▸ SCHRIFTLICHE AUFGABE A: Prüfen Sie, ob die Aussagen (i), (ii) und (iii) mit dem Auszug übereinstimmen, und belegen Sie jedes Ja oder Nein mit den entscheidenden Worten des Auszugs in wörtlichem Zitat. (i) Schäuble hat gegenüber Timothy Geithner zugegeben, dass am Fall Griechenland gezeigt werden soll, dass das Krisenregime durchgezogen wird. (ii) Italien hat durch die Zwangsanpassung an das Euro-Krisenregime Marktanteile gewonnen. (iii) Die innere Abwertung passt gut zur Struktur der italienischen Industrie.

▸ AUSZUG ZUM LESEN:
● ● ● ● ● ● ●

Und dann gibt es natürlich noch ein weiteres Moment: Der Bundesfinanzminister Schäuble hat sowohl gegenüber seinem früheren amerikanischen Kollegen Timothy Geithner als auch, zumindest nach dessen Aussage, gegenüber dem früheren griechischen Finanzminister Varoufakis ganz offen zugegeben, dass sie am Fall Griechenland zeigen wollen, dass dieses Krisenregime durchgezogen wird und dass jede Regierung, die sich dem nicht unterordnet, dann eben scheitern wird oder dem Scheitern überlassen wird. Insofern dient Griechenland auch als Disziplinierungsdemonstration für andere Staaten, insbesondere natürlich für Frankreich und Italien, denen diese gleiche Politik verordnet werden soll, obwohl es dort im Regierungsapparat und auch bei den dortigen Fachleuten keineswegs als Erfolg gelten kann. Im Fall Italien kann man ja auch sehen: Die Zwangsanpassung Italiens an das deutsche Euro-Krisenregime hat dem Land unglaublich geschadet. Es hat dramatisch an Marktanteilen verloren und, indem es die Möglichkeit zur äußeren Abwertung einer eigenen Währung verloren hat, nur noch die Wahl einer inneren Abwertung. Und das passt überhaupt nicht zur Struktur der italienischen Gesellschaft und der italienischen Industrie. Das ist ein riesen Dilemma.

● ● ● ● ● ● ●

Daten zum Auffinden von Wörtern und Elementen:
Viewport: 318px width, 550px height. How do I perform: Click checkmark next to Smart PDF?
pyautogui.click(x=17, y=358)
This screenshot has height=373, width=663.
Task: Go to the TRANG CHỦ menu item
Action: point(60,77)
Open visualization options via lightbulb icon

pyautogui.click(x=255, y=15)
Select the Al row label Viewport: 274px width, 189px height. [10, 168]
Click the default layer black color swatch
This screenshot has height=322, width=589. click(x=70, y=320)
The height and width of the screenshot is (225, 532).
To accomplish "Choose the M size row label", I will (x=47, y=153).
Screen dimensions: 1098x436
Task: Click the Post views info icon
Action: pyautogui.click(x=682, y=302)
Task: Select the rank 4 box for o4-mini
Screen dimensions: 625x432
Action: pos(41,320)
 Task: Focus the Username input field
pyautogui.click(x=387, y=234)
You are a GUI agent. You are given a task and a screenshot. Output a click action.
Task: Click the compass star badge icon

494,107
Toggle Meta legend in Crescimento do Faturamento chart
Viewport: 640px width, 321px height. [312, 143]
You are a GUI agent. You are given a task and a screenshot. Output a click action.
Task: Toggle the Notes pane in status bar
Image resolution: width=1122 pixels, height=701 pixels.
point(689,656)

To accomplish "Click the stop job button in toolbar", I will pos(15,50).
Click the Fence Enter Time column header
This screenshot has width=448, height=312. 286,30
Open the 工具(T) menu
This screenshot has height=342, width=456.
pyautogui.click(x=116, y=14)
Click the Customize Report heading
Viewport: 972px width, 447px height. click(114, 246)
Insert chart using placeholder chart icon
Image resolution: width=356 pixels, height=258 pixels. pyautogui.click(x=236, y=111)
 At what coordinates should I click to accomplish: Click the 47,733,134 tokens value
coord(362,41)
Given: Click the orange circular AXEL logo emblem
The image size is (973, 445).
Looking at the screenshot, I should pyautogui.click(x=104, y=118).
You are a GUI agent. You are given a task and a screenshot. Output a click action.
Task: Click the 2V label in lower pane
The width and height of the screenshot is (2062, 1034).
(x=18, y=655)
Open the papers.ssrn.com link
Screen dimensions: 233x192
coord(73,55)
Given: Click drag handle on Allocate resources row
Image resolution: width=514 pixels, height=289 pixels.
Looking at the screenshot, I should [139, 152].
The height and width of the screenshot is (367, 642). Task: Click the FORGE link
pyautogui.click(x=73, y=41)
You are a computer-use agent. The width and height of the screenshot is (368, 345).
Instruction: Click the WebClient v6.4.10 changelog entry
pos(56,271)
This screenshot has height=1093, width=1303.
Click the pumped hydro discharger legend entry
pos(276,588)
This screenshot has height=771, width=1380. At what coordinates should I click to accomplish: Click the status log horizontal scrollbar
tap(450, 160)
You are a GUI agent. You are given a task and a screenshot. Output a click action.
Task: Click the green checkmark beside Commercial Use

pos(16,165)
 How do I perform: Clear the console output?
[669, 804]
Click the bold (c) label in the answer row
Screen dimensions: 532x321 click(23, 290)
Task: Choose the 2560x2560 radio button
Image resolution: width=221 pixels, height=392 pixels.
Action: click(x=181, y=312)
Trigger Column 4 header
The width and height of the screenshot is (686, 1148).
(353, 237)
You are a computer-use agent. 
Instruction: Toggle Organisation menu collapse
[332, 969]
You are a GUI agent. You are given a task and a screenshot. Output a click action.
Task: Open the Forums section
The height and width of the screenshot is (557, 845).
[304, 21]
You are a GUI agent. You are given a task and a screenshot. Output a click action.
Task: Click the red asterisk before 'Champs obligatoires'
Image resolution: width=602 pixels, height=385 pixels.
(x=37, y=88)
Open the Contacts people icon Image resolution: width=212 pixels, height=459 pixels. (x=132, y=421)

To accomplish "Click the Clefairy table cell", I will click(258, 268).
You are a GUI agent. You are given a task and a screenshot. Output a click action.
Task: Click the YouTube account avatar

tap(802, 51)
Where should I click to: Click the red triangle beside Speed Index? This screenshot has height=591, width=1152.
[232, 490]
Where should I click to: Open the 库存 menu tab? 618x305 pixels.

● ● ● ● ● ● ●

▸ SCHRIFTLICHE AUFGABE B: Schreiben Sie den Abschnitt der Datensätze von der Zeile mit „Click the Fence Enter Time column header“ bis einschließlich der Zeile mit „coord(73,55)“ neu. Ersetzen Sie dabei „chart“ durch „graph“, und lassen Sie alles andere unverändert.

▸ ERGEBNIS DER AUFGABE A:
(i) Ja: „Der Bundesfinanzminister Schäuble hat sowohl gegenüber seinem früheren amerikanischen Kollegen Timothy Geithner als auch, zumindest nach dessen Aussage, gegenüber dem früheren griechischen Finanzminister Varoufakis ganz offen zugegeben, dass sie am Fall Griechenland zeigen wollen, dass dieses Krisenregime durchgezogen wird“
(ii) Nein: „Es hat dramatisch an Marktanteilen verloren“
(iii) Nein: „Und das passt überhaupt nicht zur Struktur der italienischen Gesellschaft und der italienischen Industrie.“

▸ ERGEBNIS DER AUFGABE B:
Click the Fence Enter Time column header
This screenshot has width=448, height=312. 286,30
Open the 工具(T) menu
This screenshot has height=342, width=456.
pyautogui.click(x=116, y=14)
Click the Customize Report heading
Viewport: 972px width, 447px height. click(114, 246)
Insert graph using placeholder graph icon
Image resolution: width=356 pixels, height=258 pixels. pyautogui.click(x=236, y=111)
 At what coordinates should I click to accomplish: Click the 47,733,134 tokens value
coord(362,41)
Given: Click the orange circular AXEL logo emblem
The image size is (973, 445).
Looking at the screenshot, I should pyautogui.click(x=104, y=118).
You are a GUI agent. You are given a task and a screenshot. Output a click action.
Task: Click the 2V label in lower pane
The width and height of the screenshot is (2062, 1034).
(x=18, y=655)
Open the papers.ssrn.com link
Screen dimensions: 233x192
coord(73,55)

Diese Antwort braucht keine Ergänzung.